Francisco de Orellana

60 Spanier suchen unter der Führung von Francisco de Orellana am Fuß der Anden nach dem Goldreich „El Dorado“. Mit zwei Schiffen treiben sie auf unbekannten Gewässern durch den Urwald – und entdecken so den größten Strom der Welt.

Fern in den Wäldern, erzählt der Indianer, lebt ein Volk an einem heiligen See. Immer wenn dort ein neuer König gekrönt wird, gießen Priester glänzenden Goldstaub über ihm aus, so dass er leuchtet wie die Sonne. Der Herrscher gleitet zum Klang von Flöten und Muschelhörnern auf einer prunkvollen Barke auf das Wasser hinaus. Starke Männer wuchten eine Schale mit Saphiren und Diamanten, mit Schmuck aus Gold und Silber in die Höhe – und lassen sie in die Fluten des Sees stürzen. Dort ruht das Opfer für die Götter auf ewige Zeiten.
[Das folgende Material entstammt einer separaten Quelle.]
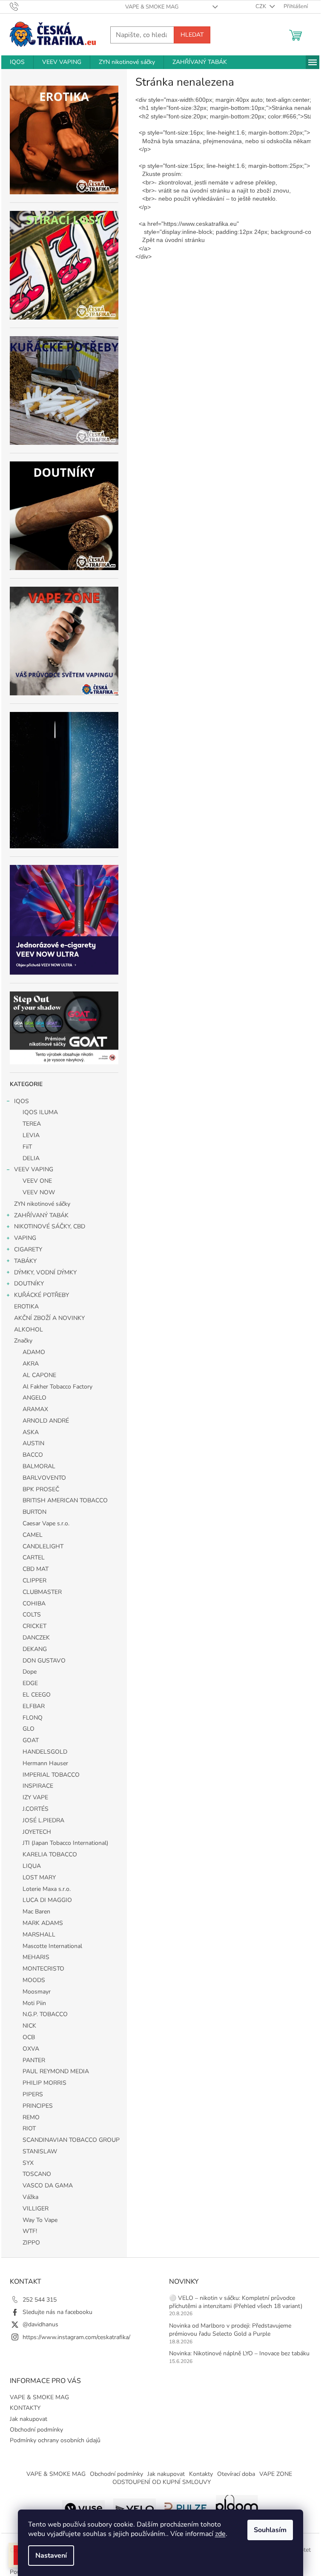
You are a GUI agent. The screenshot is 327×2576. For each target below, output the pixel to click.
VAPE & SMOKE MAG (151, 7)
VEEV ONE (37, 1181)
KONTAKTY (25, 2408)
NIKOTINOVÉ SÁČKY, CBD (49, 1226)
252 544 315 (40, 2300)
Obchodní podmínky (36, 2430)
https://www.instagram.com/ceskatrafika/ (76, 2337)
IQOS (21, 1101)
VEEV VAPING (33, 1169)
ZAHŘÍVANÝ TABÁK (41, 1215)
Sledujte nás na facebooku (57, 2312)
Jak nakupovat (28, 2419)
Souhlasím (270, 2530)
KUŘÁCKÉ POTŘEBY (41, 1295)
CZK (261, 6)
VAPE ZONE (275, 2474)
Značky (23, 1341)
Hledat (192, 35)
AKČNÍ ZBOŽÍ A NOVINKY (49, 1318)
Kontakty (201, 2474)
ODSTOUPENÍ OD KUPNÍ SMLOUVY (161, 2482)
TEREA (32, 1124)
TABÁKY (25, 1261)
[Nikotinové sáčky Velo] (134, 2507)
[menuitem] (17, 62)
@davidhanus (40, 2324)
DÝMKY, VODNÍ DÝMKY (45, 1272)
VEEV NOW (39, 1192)
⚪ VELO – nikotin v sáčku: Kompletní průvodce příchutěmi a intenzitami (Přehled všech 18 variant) (235, 2302)
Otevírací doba (236, 2474)
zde (220, 2534)
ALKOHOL (28, 1329)
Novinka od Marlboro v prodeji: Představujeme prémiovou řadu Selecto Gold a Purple (230, 2330)
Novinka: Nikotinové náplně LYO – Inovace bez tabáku (239, 2353)
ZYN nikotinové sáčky (42, 1204)
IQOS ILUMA (40, 1112)
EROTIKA (26, 1306)
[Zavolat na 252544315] (22, 6)
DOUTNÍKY (29, 1283)
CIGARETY (28, 1249)
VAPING (25, 1238)
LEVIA (31, 1135)
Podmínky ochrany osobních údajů (55, 2440)
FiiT (27, 1147)
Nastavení (51, 2555)
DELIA (31, 1158)
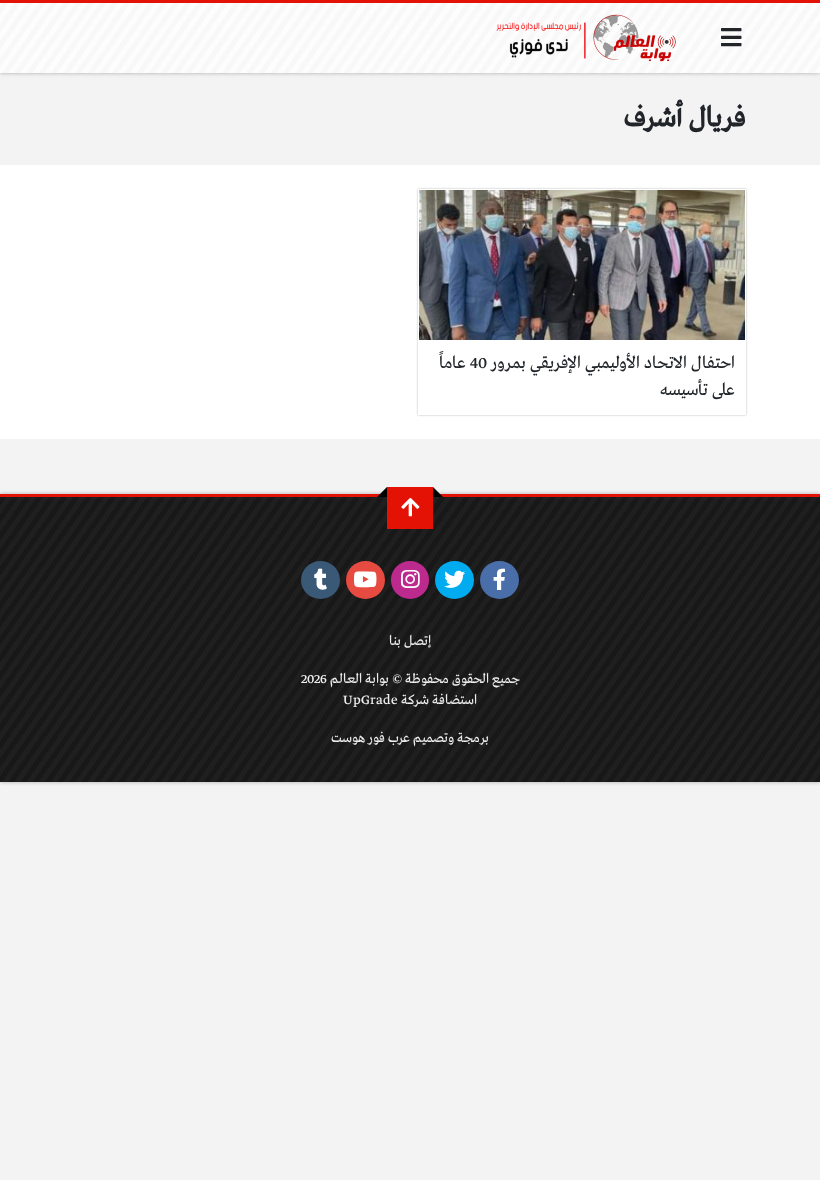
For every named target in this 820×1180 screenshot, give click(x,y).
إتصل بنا (410, 641)
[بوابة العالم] (593, 38)
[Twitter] (454, 580)
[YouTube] (365, 580)
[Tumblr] (320, 580)
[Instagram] (410, 580)
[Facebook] (499, 580)
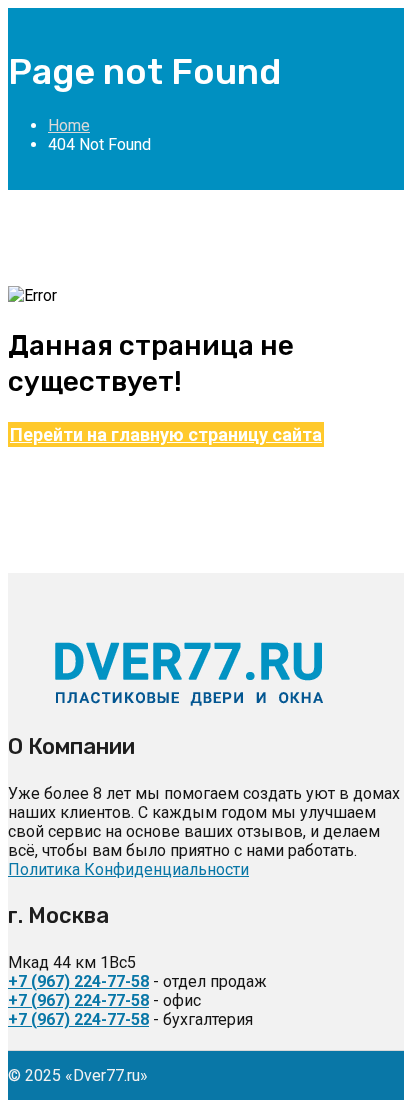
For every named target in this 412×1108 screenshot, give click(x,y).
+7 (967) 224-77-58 (78, 981)
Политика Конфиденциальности (128, 869)
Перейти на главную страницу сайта (166, 434)
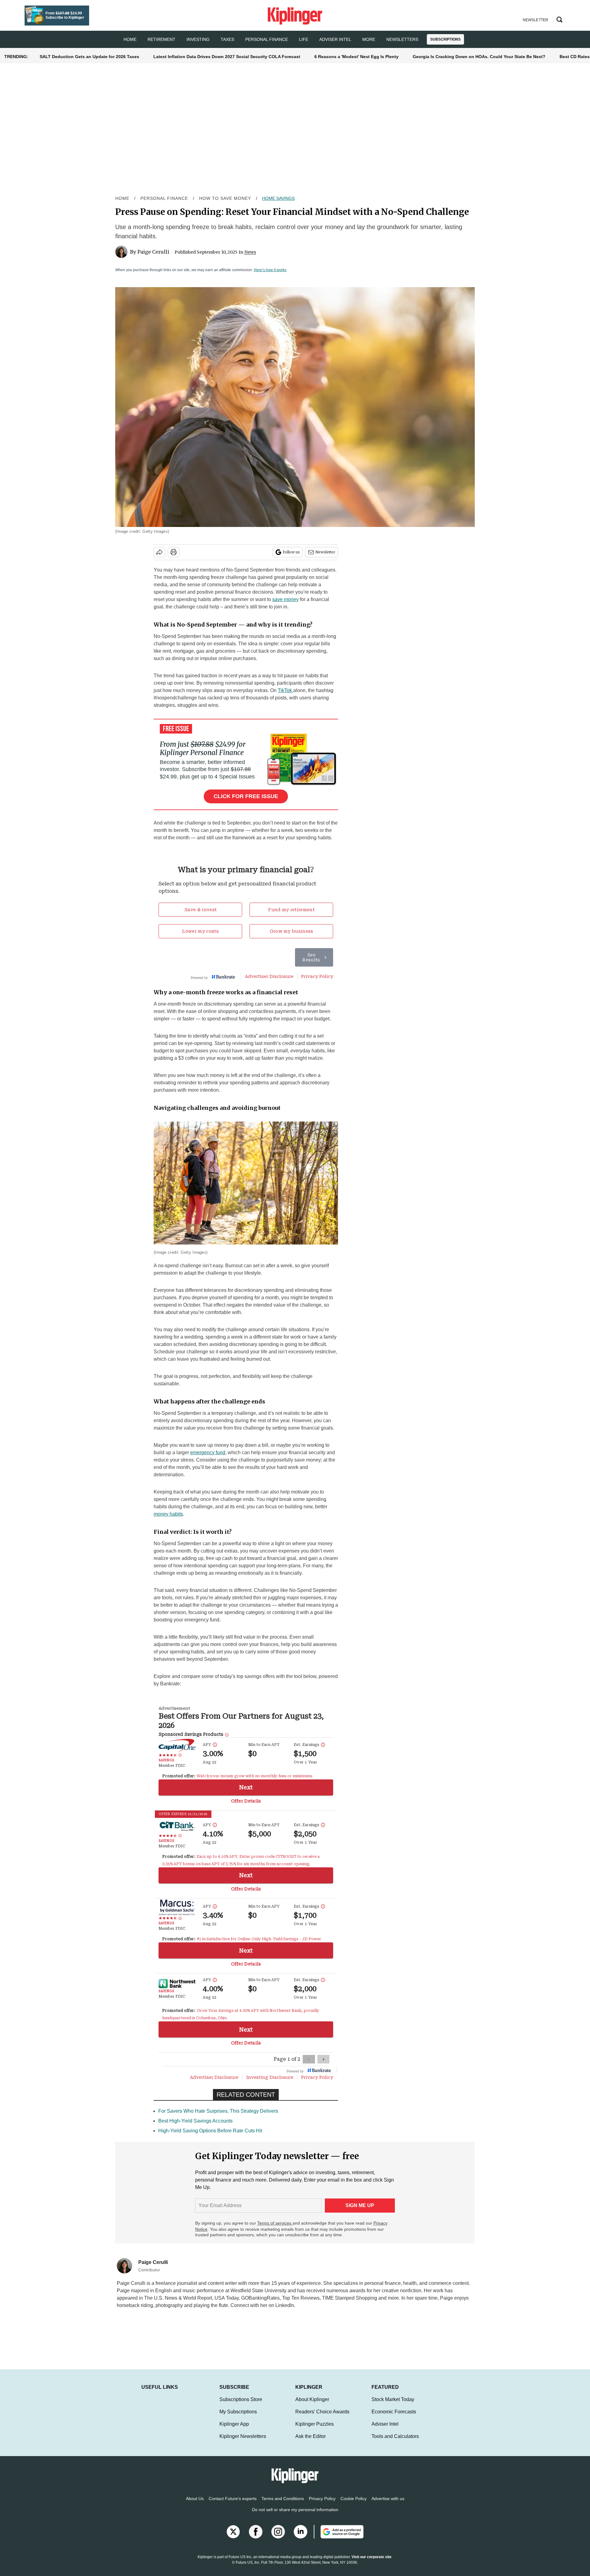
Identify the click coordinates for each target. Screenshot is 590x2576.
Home (122, 198)
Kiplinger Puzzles (314, 2424)
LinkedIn (284, 2305)
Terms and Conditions (283, 2498)
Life (303, 39)
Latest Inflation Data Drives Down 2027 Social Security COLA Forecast (226, 56)
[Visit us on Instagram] (278, 2531)
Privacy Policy (322, 2498)
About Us (195, 2498)
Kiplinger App (234, 2424)
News (250, 252)
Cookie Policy (353, 2498)
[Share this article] (159, 552)
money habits (168, 1514)
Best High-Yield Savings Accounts (195, 2120)
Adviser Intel (335, 39)
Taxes (227, 39)
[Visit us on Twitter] (233, 2531)
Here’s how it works (270, 270)
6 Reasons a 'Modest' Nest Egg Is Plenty (356, 56)
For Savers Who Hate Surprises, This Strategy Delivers (218, 2111)
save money (285, 599)
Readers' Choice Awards (322, 2411)
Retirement (161, 39)
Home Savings (278, 198)
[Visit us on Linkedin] (300, 2531)
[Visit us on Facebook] (255, 2531)
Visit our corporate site (371, 2557)
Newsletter (325, 552)
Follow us (291, 552)
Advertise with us (388, 2498)
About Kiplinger (312, 2399)
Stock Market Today (393, 2399)
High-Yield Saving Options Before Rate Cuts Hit (210, 2130)
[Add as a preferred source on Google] (339, 2531)
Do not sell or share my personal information (295, 2509)
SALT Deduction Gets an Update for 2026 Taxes (89, 56)
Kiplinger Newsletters (242, 2436)
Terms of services (275, 2223)
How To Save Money (225, 198)
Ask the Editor (310, 2436)
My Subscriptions (238, 2411)
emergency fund (207, 1452)
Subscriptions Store (240, 2399)
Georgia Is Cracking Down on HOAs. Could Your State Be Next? (479, 56)
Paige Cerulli (153, 252)
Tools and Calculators (395, 2436)
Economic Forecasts (394, 2411)
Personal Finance (266, 39)
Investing (198, 39)
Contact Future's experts (233, 2498)
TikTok (285, 690)
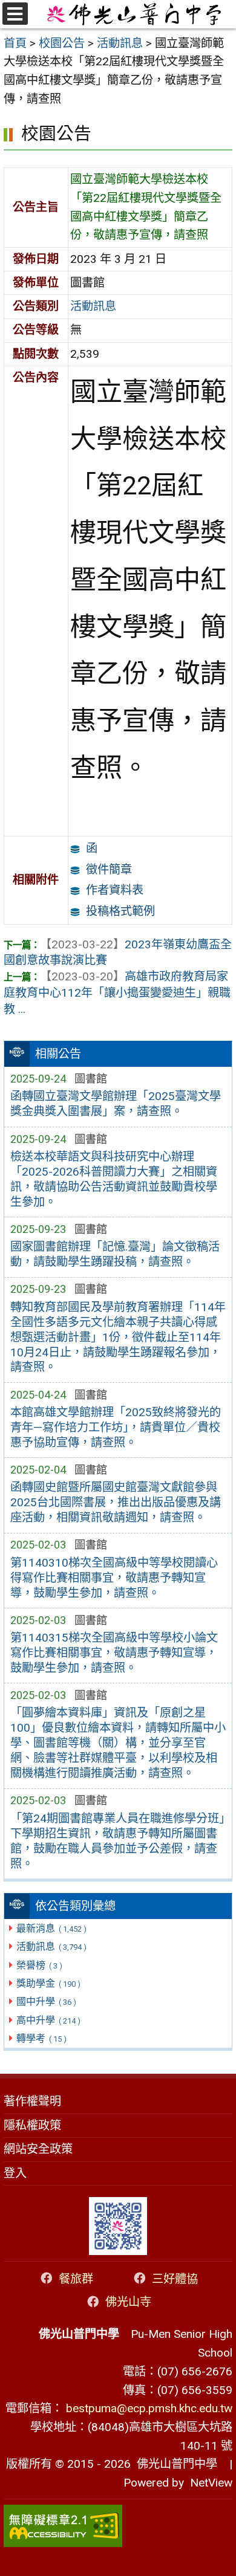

Atemlos lauscht der Offizier Luiz Daza 1537 in der Stadt Latacunga dieser Geschichte, die ihm ein Dolmetscher aus der Ketschua-Sprache in gebrochenes Spanisch übersetzt. Die Indios, das weiß er, sind reich an Legenden. Aber hat Hernán Cortés etwa nicht riesige Schätze im Mexiko der Azteken entdeckt? Und ist es nicht gerade erst vier Jahre her, dass sich für Francisco Pizarro eine ganze Halle mit Inka-Gold füllte?

Die Geschichte von El Dorado, dem sagenhaften Goldland, lässt die Eroberer der Anden nicht ruhen. Nichts verleiht ihnen mehr Kräfte als die Aussicht auf Reichtum durch das glänzende Metall. 1541 lässt Pizarro seinen Bruder Gonzalo eine riesige Expedition zusammenstellen die El Dorado finden soll. 350 spanische Lanzenreiter, ein indianischer Tross mit 4000 Mann, eine Herde von Lamas als Lasttiere, 4000 Schweine als lebende Fleischkammer – ein bizarrer Zug wälzt sich von Quito aus über das Hochland nach Osten.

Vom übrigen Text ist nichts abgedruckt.